### Work item
Here is the listing. Report each line in it that contains the string "help".

____________________

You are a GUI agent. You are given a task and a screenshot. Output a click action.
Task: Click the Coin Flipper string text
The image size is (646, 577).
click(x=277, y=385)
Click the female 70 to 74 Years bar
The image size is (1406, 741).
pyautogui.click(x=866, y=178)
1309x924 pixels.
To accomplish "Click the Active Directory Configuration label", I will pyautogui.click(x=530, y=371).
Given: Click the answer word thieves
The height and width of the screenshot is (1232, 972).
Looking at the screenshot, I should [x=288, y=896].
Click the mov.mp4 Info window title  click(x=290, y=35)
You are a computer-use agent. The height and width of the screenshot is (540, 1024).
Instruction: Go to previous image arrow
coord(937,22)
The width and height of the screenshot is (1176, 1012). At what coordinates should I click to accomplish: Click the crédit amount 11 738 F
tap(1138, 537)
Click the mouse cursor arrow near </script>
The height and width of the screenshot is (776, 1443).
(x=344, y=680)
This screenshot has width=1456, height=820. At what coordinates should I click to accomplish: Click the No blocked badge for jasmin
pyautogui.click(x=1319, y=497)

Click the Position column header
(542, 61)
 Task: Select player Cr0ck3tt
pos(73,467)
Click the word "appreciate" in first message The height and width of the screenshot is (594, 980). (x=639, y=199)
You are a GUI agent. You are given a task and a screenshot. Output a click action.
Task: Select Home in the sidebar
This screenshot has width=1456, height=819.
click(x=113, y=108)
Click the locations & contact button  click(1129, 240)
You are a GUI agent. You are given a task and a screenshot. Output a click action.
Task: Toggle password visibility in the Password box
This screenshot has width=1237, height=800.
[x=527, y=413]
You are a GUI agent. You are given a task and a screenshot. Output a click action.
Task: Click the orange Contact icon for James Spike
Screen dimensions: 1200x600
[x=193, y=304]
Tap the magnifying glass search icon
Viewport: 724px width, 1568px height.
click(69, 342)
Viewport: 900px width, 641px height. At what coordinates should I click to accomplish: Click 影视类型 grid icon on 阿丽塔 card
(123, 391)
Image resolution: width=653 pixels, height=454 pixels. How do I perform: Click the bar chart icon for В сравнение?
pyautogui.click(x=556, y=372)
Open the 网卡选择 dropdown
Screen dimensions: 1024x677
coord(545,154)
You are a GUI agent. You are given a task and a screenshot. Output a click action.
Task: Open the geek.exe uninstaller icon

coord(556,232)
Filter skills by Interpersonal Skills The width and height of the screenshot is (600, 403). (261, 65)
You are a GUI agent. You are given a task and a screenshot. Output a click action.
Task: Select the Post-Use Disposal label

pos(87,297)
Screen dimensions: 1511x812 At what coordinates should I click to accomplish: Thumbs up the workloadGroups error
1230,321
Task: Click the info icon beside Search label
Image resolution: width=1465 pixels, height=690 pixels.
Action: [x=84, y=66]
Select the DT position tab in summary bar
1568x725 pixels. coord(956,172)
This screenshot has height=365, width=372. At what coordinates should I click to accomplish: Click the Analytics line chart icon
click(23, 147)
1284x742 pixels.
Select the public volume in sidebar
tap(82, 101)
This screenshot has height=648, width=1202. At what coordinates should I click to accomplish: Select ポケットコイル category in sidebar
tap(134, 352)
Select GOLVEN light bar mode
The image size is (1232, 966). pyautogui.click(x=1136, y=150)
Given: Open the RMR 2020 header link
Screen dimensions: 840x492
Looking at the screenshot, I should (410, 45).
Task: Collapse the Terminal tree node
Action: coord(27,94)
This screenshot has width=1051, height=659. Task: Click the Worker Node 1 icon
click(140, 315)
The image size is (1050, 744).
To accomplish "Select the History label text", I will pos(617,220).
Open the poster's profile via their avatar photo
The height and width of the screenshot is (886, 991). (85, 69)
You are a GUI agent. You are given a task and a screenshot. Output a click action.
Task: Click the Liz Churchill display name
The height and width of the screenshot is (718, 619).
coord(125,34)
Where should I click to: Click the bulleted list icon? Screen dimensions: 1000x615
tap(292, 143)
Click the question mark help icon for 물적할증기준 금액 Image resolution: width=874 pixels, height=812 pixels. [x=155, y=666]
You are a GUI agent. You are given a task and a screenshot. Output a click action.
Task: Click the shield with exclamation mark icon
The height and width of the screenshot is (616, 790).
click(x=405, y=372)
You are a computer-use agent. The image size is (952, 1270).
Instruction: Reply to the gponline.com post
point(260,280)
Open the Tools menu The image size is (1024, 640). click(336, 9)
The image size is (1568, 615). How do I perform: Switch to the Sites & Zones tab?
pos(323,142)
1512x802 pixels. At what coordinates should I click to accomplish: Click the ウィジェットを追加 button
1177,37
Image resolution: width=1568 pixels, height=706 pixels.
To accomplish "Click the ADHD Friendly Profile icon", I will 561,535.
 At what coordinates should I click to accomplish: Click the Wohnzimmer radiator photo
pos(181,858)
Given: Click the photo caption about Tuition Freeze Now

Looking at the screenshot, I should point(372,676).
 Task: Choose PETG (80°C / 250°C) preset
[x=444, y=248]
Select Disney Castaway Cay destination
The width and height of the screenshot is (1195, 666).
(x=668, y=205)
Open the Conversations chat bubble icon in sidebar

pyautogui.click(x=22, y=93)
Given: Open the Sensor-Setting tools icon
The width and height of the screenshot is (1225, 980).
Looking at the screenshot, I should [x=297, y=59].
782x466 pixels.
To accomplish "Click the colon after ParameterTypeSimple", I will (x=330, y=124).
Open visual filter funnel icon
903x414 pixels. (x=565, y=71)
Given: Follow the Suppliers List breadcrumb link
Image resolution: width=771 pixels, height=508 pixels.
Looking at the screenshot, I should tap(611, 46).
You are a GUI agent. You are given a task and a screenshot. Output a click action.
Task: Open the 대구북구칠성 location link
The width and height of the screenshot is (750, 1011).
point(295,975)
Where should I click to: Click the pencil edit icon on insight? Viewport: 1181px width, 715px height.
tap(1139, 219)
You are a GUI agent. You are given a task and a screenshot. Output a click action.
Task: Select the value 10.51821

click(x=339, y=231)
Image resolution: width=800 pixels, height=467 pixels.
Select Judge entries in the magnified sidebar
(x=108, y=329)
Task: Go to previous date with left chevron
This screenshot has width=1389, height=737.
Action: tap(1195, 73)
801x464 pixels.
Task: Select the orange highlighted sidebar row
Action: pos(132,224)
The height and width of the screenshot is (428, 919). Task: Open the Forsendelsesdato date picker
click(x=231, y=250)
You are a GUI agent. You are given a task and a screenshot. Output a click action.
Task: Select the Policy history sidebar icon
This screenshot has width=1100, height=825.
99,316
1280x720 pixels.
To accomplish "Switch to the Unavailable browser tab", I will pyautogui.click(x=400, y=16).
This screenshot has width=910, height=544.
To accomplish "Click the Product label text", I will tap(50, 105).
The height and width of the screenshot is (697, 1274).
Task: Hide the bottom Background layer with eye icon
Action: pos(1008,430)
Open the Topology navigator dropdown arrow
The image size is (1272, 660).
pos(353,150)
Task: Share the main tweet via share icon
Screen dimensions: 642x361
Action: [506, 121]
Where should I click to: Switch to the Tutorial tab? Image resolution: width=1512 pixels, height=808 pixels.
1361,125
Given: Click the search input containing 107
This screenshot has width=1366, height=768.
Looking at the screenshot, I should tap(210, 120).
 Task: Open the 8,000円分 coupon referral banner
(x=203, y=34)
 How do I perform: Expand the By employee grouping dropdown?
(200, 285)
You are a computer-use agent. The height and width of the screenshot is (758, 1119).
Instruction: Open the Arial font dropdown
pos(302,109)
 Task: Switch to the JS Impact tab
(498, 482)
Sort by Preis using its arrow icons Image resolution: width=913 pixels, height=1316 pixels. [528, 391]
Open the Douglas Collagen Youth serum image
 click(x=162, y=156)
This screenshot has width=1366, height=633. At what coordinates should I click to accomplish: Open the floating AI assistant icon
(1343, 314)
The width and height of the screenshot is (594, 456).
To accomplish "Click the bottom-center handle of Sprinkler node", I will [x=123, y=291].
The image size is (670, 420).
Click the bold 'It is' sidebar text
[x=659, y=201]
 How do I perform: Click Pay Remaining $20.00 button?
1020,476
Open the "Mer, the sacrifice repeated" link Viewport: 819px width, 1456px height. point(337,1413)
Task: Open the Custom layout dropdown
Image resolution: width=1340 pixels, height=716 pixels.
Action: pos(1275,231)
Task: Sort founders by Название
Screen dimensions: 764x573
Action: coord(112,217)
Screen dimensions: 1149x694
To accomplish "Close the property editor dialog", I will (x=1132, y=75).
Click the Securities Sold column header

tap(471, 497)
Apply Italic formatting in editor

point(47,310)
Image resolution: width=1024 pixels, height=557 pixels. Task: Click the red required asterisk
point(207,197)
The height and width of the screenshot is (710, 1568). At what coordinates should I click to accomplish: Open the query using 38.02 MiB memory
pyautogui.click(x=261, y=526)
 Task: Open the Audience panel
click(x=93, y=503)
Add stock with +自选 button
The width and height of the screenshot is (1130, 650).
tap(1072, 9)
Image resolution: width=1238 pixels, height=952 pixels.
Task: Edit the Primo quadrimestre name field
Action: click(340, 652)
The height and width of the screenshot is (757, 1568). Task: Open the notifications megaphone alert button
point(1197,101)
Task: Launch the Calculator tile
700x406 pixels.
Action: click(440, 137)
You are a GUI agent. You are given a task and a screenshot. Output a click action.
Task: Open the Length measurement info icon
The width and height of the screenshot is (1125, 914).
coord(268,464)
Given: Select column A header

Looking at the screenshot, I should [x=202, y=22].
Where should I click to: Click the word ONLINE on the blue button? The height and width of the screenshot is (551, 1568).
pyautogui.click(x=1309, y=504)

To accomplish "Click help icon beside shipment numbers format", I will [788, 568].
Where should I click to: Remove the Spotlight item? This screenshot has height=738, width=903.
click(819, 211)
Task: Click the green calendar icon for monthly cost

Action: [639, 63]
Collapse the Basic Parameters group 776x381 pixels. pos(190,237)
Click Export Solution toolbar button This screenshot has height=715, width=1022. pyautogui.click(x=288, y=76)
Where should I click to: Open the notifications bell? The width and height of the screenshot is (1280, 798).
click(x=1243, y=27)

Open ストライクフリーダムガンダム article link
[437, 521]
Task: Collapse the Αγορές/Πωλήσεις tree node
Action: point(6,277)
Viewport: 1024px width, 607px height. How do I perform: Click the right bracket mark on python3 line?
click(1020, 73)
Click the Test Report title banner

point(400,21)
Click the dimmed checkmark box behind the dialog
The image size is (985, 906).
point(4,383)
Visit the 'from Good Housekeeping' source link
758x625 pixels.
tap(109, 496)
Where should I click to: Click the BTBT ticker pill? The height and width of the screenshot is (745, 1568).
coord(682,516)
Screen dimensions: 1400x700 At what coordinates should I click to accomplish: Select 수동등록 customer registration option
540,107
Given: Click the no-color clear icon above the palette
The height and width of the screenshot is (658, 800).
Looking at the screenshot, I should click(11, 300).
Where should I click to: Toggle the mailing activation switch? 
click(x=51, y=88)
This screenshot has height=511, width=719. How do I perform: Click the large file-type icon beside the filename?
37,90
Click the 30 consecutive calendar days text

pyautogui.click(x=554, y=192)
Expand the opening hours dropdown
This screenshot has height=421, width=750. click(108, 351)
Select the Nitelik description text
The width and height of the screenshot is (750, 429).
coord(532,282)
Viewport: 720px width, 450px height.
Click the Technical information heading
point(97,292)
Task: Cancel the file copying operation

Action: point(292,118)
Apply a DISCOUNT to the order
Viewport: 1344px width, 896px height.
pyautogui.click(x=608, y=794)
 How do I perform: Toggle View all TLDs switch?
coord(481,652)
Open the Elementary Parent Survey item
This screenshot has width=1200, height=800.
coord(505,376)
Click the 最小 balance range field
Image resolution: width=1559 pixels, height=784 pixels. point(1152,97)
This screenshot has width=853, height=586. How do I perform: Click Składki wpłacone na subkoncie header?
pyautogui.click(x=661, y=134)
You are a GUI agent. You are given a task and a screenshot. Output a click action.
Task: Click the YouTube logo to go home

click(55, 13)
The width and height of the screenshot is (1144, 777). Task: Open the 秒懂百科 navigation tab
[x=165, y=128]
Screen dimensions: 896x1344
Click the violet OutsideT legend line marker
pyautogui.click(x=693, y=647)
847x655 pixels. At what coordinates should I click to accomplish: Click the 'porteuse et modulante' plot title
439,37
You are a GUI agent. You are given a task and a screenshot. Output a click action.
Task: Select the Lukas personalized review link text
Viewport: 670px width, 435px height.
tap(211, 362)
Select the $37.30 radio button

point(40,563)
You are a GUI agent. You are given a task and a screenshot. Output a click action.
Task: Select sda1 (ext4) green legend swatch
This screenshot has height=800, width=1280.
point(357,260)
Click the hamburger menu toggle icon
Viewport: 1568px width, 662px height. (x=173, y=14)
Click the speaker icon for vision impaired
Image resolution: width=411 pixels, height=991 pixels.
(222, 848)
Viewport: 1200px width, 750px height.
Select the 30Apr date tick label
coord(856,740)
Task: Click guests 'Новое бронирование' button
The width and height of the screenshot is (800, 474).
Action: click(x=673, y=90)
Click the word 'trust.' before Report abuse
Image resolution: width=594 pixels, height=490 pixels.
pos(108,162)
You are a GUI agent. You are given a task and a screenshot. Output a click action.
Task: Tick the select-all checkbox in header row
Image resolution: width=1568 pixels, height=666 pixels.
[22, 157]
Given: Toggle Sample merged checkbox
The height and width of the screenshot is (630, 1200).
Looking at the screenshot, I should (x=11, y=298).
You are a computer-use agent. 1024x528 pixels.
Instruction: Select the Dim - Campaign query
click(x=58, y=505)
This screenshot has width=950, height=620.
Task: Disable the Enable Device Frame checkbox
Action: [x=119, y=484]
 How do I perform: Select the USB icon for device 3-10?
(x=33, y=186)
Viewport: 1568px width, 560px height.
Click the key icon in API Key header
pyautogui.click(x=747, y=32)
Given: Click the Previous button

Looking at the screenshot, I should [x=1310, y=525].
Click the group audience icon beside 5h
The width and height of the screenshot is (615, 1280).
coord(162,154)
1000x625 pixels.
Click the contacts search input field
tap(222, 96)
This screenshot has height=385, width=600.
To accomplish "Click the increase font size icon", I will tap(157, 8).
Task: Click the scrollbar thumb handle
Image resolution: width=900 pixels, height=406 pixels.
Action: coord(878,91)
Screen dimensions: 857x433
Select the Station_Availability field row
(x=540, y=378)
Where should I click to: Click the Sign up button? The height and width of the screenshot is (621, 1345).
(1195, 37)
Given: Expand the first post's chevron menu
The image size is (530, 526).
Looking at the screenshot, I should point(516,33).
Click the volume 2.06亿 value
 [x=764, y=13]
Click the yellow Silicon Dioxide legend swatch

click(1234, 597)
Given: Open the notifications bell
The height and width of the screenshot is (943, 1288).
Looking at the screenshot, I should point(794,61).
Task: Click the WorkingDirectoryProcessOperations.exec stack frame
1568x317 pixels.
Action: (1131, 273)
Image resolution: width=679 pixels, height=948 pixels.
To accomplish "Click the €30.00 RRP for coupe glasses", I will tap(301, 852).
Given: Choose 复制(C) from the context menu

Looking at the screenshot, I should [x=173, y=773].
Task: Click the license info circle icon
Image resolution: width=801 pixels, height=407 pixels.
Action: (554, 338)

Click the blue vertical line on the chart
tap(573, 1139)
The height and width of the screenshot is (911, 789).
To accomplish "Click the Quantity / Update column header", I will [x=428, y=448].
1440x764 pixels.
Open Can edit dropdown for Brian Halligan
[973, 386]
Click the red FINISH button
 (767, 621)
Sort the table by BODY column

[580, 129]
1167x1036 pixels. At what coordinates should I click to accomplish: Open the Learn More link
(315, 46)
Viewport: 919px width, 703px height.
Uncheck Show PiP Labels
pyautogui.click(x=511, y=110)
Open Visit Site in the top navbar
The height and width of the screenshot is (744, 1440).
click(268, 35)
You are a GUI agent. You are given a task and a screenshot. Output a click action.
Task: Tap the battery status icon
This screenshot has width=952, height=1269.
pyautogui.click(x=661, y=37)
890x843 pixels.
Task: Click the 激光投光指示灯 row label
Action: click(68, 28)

____________________

### Answer to the problem
Click the question mark help icon for 물적할증기준 금액 Image resolution: width=874 pixels, height=812 pixels. [x=155, y=666]
To accomplish "Click help icon beside shipment numbers format", I will [788, 568].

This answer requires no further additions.